EXERCISE: Word for word, reproduce each of the entries.

DATA FOR ANALYSIS:
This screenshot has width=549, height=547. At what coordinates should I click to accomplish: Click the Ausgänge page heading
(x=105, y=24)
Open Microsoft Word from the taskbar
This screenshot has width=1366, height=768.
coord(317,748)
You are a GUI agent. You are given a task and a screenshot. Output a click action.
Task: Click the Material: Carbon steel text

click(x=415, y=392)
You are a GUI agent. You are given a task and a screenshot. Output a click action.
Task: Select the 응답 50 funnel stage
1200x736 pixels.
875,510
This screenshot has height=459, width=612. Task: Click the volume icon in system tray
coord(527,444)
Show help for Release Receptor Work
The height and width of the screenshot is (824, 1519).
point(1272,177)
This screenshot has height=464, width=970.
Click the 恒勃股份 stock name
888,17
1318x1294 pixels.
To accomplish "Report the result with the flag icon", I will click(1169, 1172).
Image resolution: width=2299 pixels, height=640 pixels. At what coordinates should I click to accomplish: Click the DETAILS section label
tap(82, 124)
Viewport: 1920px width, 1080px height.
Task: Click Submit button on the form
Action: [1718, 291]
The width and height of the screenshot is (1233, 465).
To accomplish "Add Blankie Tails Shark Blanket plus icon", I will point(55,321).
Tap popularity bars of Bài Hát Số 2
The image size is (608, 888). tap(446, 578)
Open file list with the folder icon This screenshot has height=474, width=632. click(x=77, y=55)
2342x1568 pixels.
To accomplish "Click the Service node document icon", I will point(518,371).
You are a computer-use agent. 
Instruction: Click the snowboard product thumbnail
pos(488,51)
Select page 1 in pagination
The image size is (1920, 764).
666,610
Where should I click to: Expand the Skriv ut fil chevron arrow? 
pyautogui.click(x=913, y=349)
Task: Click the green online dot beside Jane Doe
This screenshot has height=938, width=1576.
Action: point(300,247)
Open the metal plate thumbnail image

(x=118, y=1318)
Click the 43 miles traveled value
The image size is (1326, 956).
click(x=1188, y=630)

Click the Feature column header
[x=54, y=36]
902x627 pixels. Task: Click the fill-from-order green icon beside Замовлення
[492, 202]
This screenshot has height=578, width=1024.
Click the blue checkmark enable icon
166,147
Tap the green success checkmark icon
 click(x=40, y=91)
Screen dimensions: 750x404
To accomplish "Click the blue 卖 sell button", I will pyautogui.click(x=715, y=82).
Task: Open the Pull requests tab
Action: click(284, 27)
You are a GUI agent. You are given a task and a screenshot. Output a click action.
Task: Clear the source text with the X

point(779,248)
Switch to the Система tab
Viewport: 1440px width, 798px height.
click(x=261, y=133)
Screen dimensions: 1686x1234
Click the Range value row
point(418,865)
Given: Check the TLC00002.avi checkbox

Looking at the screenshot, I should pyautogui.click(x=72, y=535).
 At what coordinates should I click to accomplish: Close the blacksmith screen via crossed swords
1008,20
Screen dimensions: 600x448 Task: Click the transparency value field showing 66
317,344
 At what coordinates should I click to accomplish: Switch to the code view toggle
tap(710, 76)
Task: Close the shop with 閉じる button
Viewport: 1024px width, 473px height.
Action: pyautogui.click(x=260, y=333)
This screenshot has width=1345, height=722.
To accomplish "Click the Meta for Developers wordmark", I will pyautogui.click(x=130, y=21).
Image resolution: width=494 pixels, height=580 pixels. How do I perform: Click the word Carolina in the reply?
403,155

SOLUTION:
This screenshot has width=549, height=547. At what coordinates should I click to accomplish: Click the Ausgänge page heading
(x=105, y=24)
Open Microsoft Word from the taskbar
This screenshot has width=1366, height=768.
coord(317,748)
You are a GUI agent. You are given a task and a screenshot. Output a click action.
Task: Click the Material: Carbon steel text

click(x=415, y=392)
You are a GUI agent. You are given a task and a screenshot. Output a click action.
Task: Select the 응답 50 funnel stage
1200x736 pixels.
875,510
This screenshot has height=459, width=612. Task: Click the volume icon in system tray
coord(527,444)
Show help for Release Receptor Work
The height and width of the screenshot is (824, 1519).
point(1272,177)
This screenshot has height=464, width=970.
Click the 恒勃股份 stock name
888,17
1318x1294 pixels.
To accomplish "Report the result with the flag icon", I will click(1169, 1172).
Image resolution: width=2299 pixels, height=640 pixels. At what coordinates should I click to accomplish: Click the DETAILS section label
tap(82, 124)
Viewport: 1920px width, 1080px height.
Task: Click Submit button on the form
Action: [1718, 291]
The width and height of the screenshot is (1233, 465).
To accomplish "Add Blankie Tails Shark Blanket plus icon", I will point(55,321).
Tap popularity bars of Bài Hát Số 2
The image size is (608, 888). tap(446, 578)
Open file list with the folder icon This screenshot has height=474, width=632. click(x=77, y=55)
2342x1568 pixels.
To accomplish "Click the Service node document icon", I will point(518,371).
You are a computer-use agent. 
Instruction: Click the snowboard product thumbnail
pos(488,51)
Select page 1 in pagination
The image size is (1920, 764).
666,610
Where should I click to: Expand the Skriv ut fil chevron arrow? 
pyautogui.click(x=913, y=349)
Task: Click the green online dot beside Jane Doe
This screenshot has height=938, width=1576.
Action: point(300,247)
Open the metal plate thumbnail image

(x=118, y=1318)
Click the 43 miles traveled value
The image size is (1326, 956).
click(x=1188, y=630)

Click the Feature column header
[x=54, y=36]
902x627 pixels. Task: Click the fill-from-order green icon beside Замовлення
[492, 202]
This screenshot has height=578, width=1024.
Click the blue checkmark enable icon
166,147
Tap the green success checkmark icon
 click(x=40, y=91)
Screen dimensions: 750x404
To accomplish "Click the blue 卖 sell button", I will pyautogui.click(x=715, y=82).
Task: Open the Pull requests tab
Action: click(284, 27)
You are a GUI agent. You are given a task and a screenshot. Output a click action.
Task: Clear the source text with the X

point(779,248)
Switch to the Система tab
Viewport: 1440px width, 798px height.
click(x=261, y=133)
Screen dimensions: 1686x1234
Click the Range value row
point(418,865)
Given: Check the TLC00002.avi checkbox

Looking at the screenshot, I should pyautogui.click(x=72, y=535).
 At what coordinates should I click to accomplish: Close the blacksmith screen via crossed swords
1008,20
Screen dimensions: 600x448 Task: Click the transparency value field showing 66
317,344
 At what coordinates should I click to accomplish: Switch to the code view toggle
tap(710, 76)
Task: Close the shop with 閉じる button
Viewport: 1024px width, 473px height.
Action: pyautogui.click(x=260, y=333)
This screenshot has width=1345, height=722.
To accomplish "Click the Meta for Developers wordmark", I will pyautogui.click(x=130, y=21).
Image resolution: width=494 pixels, height=580 pixels. How do I perform: Click the word Carolina in the reply?
403,155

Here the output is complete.